Pasola Popularitas Pasola dijual di dua tempat berbeda. Yang pertama di pantai Wanokaka setelah Madidi Nyale. Yang kedua di arena utama Kamaradena mulai pukul 09.00 hingga tiba siang. Pasola adalah pertarungan antara dua kubu, dan memenangkan pertarungan yang layak, pesertanya tidak disetujui. Masing-masing kubu menggunakan pertarungan dan berusaha keras menjatuhkan pihak lawan. Seringkali ada yang terluka bahkan ada yang meninggal, tetapi sportivitas tetap dijunjung tinggi. Ada yang harus dikeluarkan maka dendam tak boleh dikeluarkan dari arena, balas boleh saja tapi tunggu pasola berikutnya. Darah yang tumpah juga dianggap sebagai pertanda positif yang akan dihasilkan.

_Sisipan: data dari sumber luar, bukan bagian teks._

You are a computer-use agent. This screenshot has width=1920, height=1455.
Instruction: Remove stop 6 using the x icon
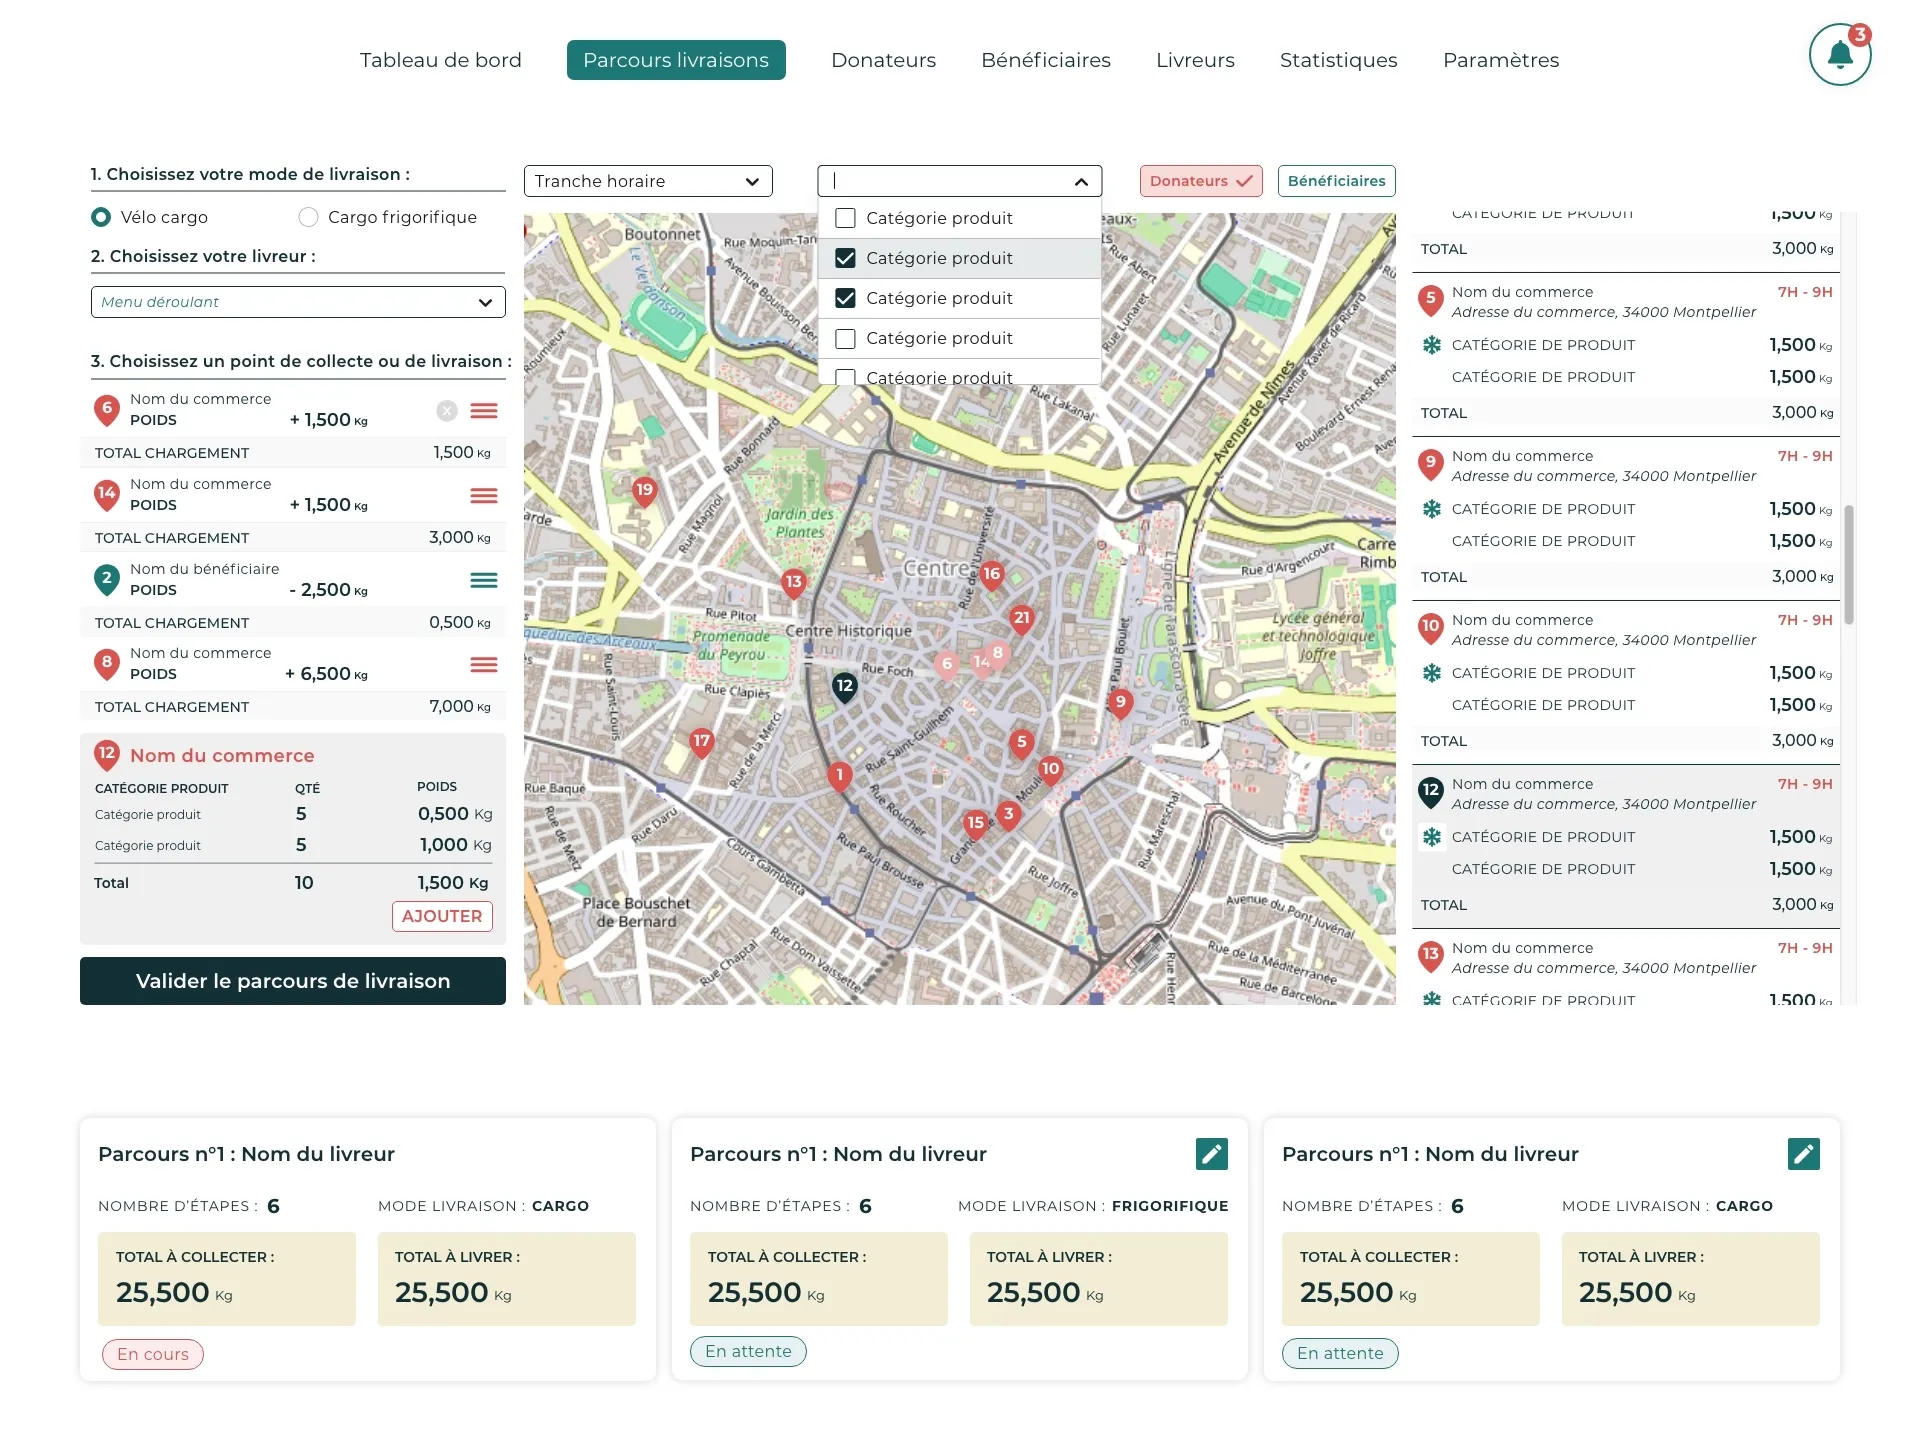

Akar pasola yang menggantikan jauh dalam masyarakat Sumba Barat menjadikan pasola tidak mendukung keramaian saja. Pertama ia adalah kultus religius, suatu bentuk pengabdian dan aklamasi ketaatan untuk roh-roh leluhur. Kedua, mengatasi legendanya, merupakan bentuk penyelesaian krisis suku melalui 'bellum pacificum ’atau perang damai dalam suatu ritual adat. Ketiga, sebagai perekat jalinan persaudaraan. Permainan jenis apa pun termasuk pasola selalu menjadi sarana sosial ampuh. Apalagi bagi kabisu-kabisu yang terlibat langsung. Selama pasola berlangsung semua peserta, kelompok pendukung, serta wisatawan diajak bersorak, tertawa dan bergembira bersama, karena berhubungan pasola menjadi terminal pengasuh keseharian penduduk dan tempat menjalin persahabatan dan persaudaraan.
#traditions
Here are your recommended items...
Here are your milestones...
Choose a gift to support your favorite creator.
Send appreciation in cash choosing your own custom amount to support the creator.
CustomFeature the author on the homepage for a minimum of 1 day.
$15Send a power-up (Heart Magnet, View Magnet, etc.).
Starting from €2Boost the user's post to reach a custom amount of views guaranteed.
Starting from €5Gift a subscription of any plan to the user.
Starting from €5Send cheers to osynkaranu with a custom tip and make their day
More hearts on posts (24 hours)
€22x Stars for 1 hour
€2Reward the user for their content creation by encouraging to make more posts. They receive extra rewards per heart.
€5More views on posts (48 hours)
€10Level up with one level
€10An error has occured. Please contact the Yoors Team.